Current:Home > ContactWhat my $30 hamburger reveals about fees and how companies use them to jack up prices -Mastery Money Tools
What my $30 hamburger reveals about fees and how companies use them to jack up prices
View
Date:2025-04-15 10:41:23
It started out innocently enough: lazy Monday, working late, nothing in the fridge. I decided to splurge and order a burger and fries for delivery.
Subtotal for my meal? $14.07. A little pricey, but it's a good burger and $14 seemed like a totally acceptable price for dinner, especially when it's delivered to my door.
Then came the fees:
Delivery fee: $5.49
Service fee: $3
Tip: $4
Tax: $1.25
Grand total for my delivery burger: $27.81
My lazy Monday went from costing me $14 to almost $30. The price had doubled.

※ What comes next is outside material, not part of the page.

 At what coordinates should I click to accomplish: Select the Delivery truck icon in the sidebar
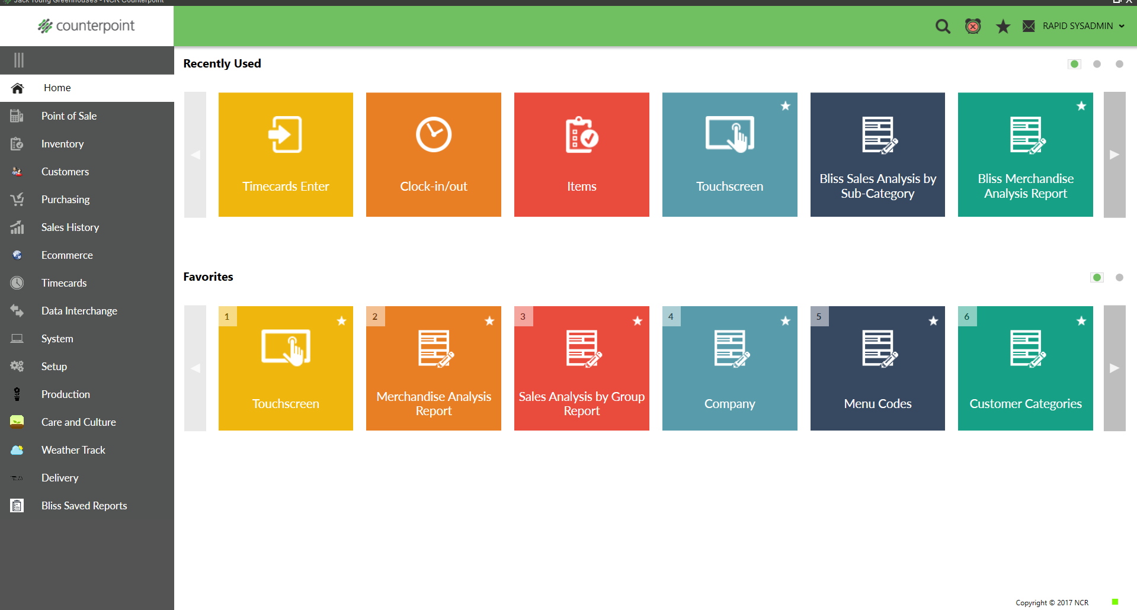pyautogui.click(x=17, y=477)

What was going on?
"A way to raise prices without raising prices"
"It's fees — fee-flation" says Jeff Galak, professor of marketing at Carnegie Mellon University's Tepper School of Business. "Fees are a way to raise prices without raising prices."

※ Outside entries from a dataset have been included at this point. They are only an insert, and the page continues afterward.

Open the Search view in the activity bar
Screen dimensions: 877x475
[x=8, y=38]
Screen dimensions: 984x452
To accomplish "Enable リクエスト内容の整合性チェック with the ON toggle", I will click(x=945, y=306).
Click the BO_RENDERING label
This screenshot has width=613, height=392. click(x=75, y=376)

This is what's known as stealth inflation.
Basically, a price hike lurks, sharklike, just beneath the surface, waiting for you to click on that tantalizing $200 airfare deal or order that refreshing $4 iced coffee. Then it strikes: one fee, another fee, a 20% tip.
Before you know it, you've just paid 30 bucks for a hamburger.

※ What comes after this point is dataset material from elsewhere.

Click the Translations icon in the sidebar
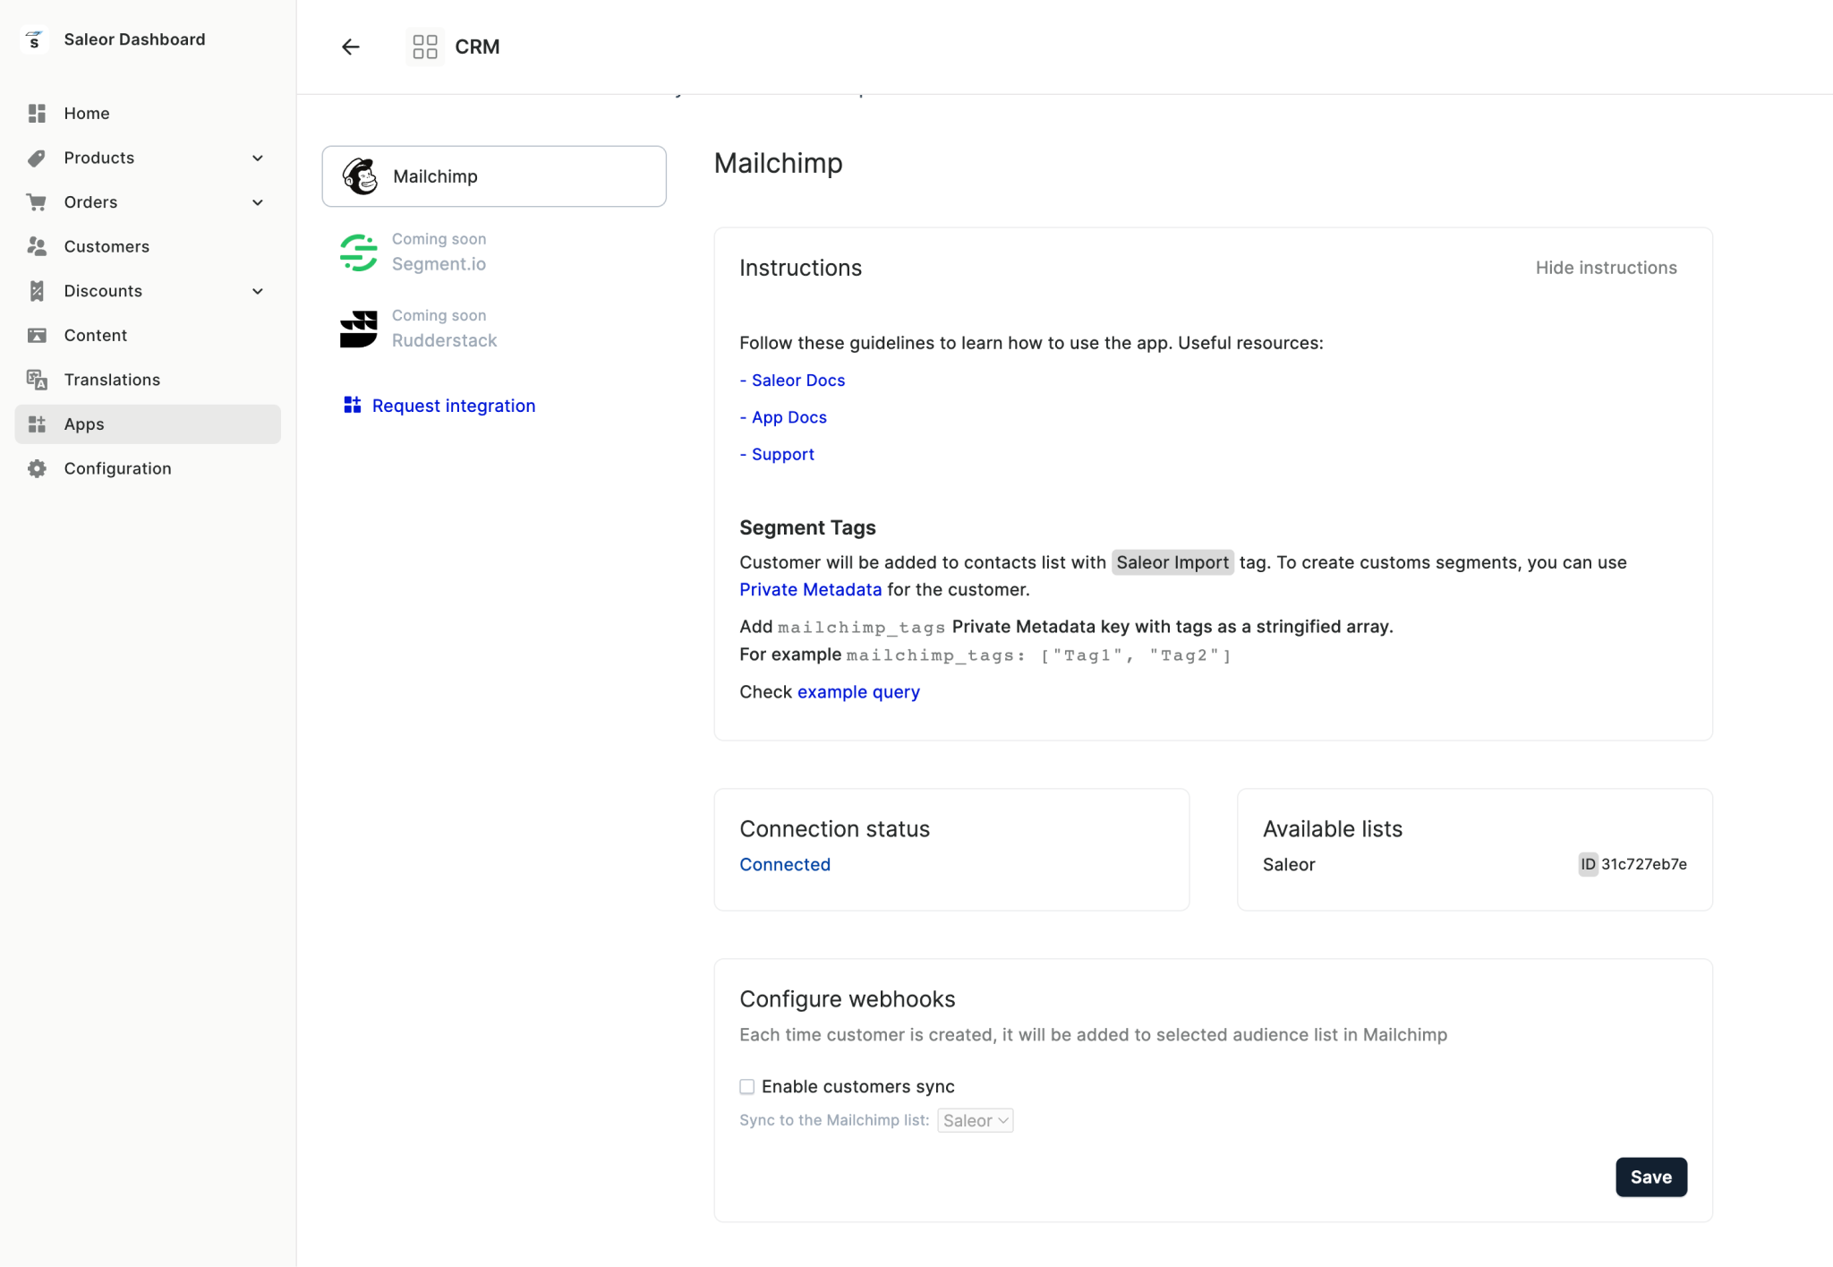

By the time you notice, it's too late
Galak says fees are the perfect silent budget killer: Study after study shows that when we make buying decisions, we only look at the listed price.
"Fees are not part of the thought process in choosing the product," says Galak. "If you sneak a fee in, customers might not notice, and the data's pretty clear that they don't notice."
These fees go by many names: processing fee, booking fee, service fee, even "inflation fee."
But when you do notice these fees on your receipt, you're probably locked in.
"By the time the fee is tacked on, it's too late," says Galak. "It's either actually too late, like 'I'm standing at the hotel check-in desk, I don't have a choice anymore.' Or it's apparently too late. You're not gonna hand a coffee back to a barista if you see a 20% service charge, right?"
The White House takes on "junk fees"
Yes, fees have always been around, but these days they are cropping up everywhere, Galak says. The White House estimates Americans now spend more than $65 billion on fees every year.
And it's been cracking down on them.
President Biden has called fees a growing problem and a way for companies to trick consumers with a kind of pricing bait-and-switch.
"Something that's weighing down family budgets: unnecessary hidden fees ... junk fees," Biden said in a speech to the White House Competition Council. "Like finding out you have to pay a $50 processing fee for a hotel room."
The federal government has been targeting some of the most fee-heavy industries:
The Consumer Financial Protection Bureau just fined Bank of America $150 million for abusive overdraft fees.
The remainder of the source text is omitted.